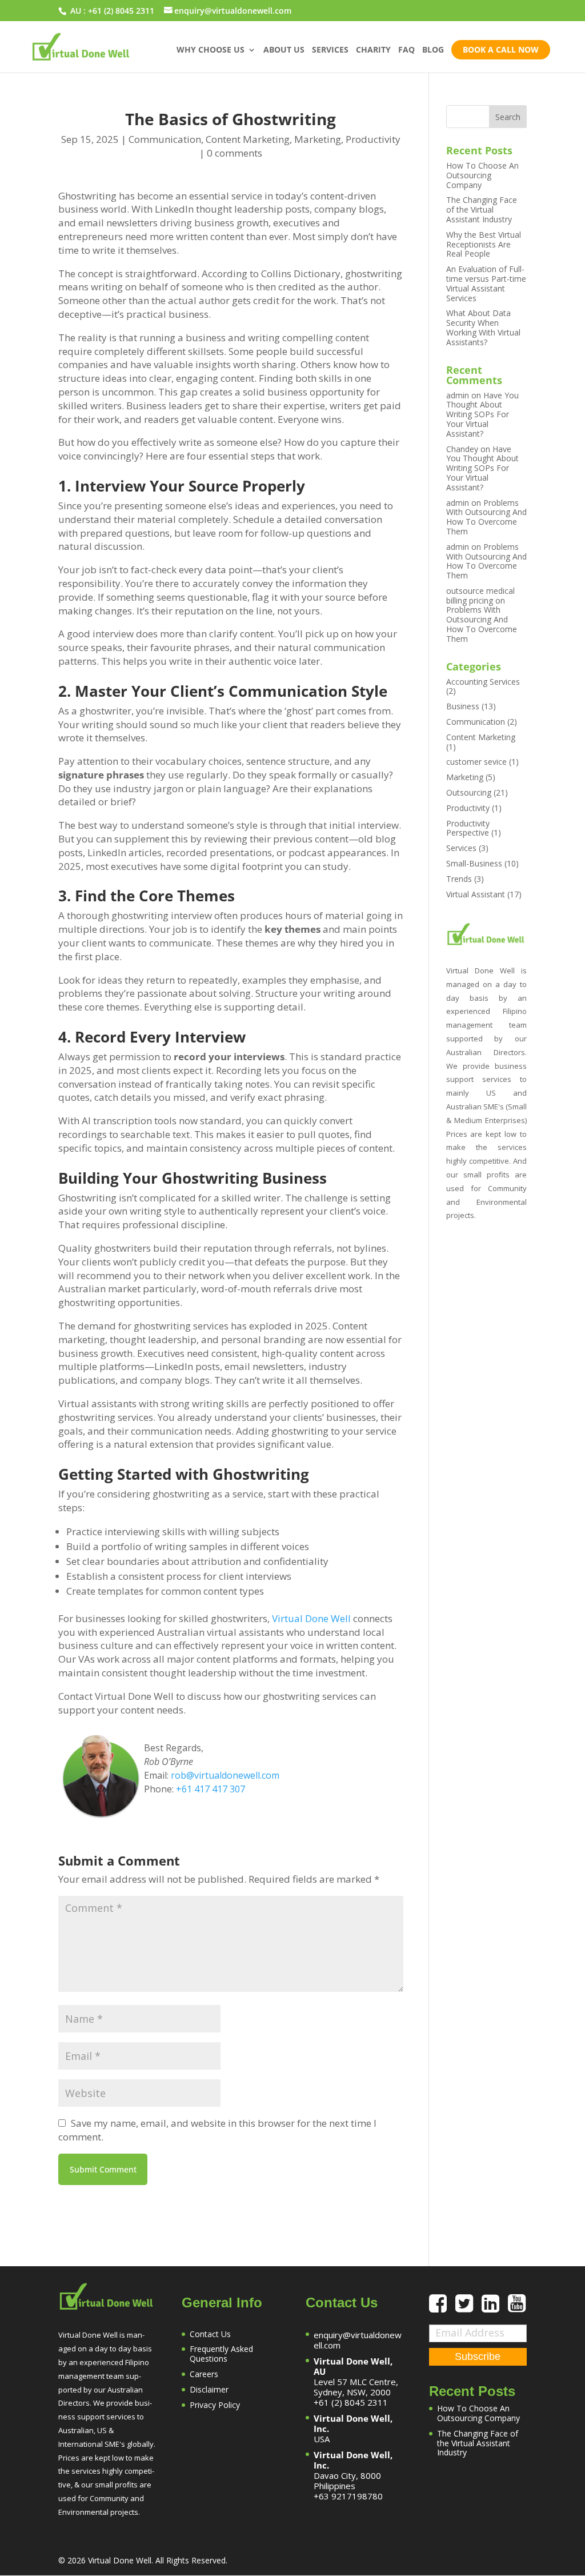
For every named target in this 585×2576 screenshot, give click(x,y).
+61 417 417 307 (210, 1789)
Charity (373, 50)
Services (330, 50)
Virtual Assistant (475, 894)
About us (283, 50)
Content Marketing (248, 139)
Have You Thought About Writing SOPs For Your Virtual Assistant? (482, 414)
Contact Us (210, 2334)
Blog (433, 50)
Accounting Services (483, 681)
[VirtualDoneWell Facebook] (442, 2307)
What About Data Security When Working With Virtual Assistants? (483, 327)
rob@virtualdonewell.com (225, 1775)
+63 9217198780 (348, 2496)
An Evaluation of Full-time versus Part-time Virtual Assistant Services (486, 283)
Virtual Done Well (311, 1618)
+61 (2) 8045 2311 (121, 10)
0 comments (234, 152)
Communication (165, 139)
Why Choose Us (211, 50)
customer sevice (476, 761)
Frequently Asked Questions (221, 2353)
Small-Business (474, 863)
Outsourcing (468, 792)
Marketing (317, 139)
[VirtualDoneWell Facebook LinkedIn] (495, 2307)
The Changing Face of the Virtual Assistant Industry (481, 209)
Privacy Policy (215, 2404)
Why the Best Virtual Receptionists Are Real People (483, 244)
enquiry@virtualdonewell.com (358, 2340)
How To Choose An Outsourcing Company (482, 175)
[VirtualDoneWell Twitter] (468, 2307)
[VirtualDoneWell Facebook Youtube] (517, 2307)
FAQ (406, 50)
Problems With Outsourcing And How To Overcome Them (486, 517)
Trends (459, 878)
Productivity (373, 139)
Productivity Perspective (468, 828)
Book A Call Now (501, 49)
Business (462, 706)
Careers (204, 2374)
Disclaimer (209, 2389)
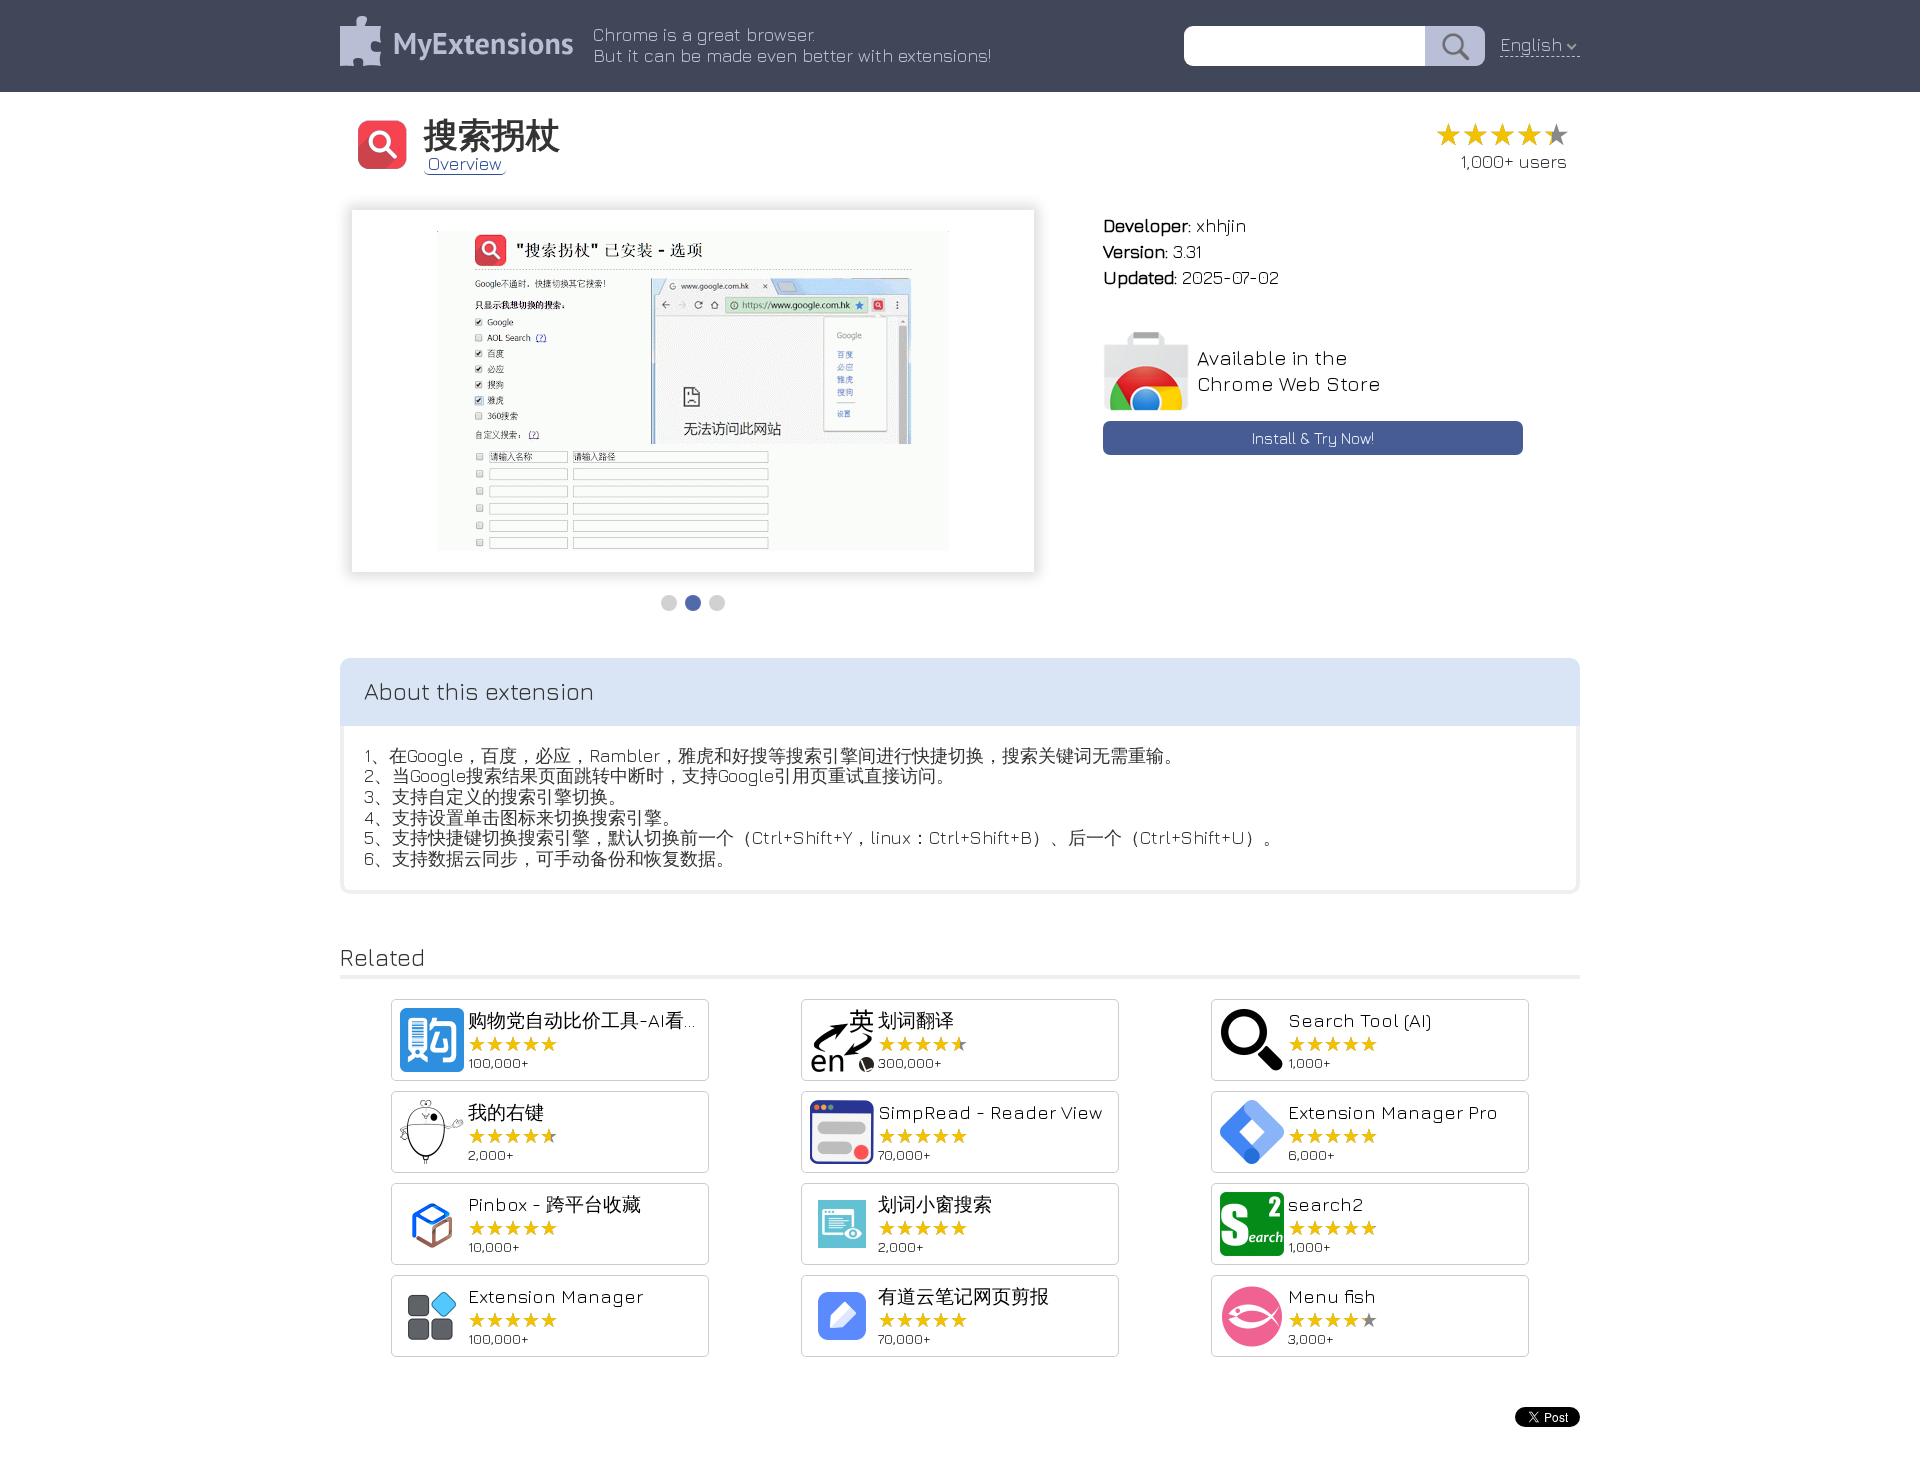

WORK INSTRUCTIONS: Return every line holding the word "Outsourcing" from the records.

EXPECTED OUTPUT:
Outsourcing (468, 792)
How To Choose An Outsourcing Company (482, 175)
Problems With Outsourcing And How To Overcome Them (486, 517)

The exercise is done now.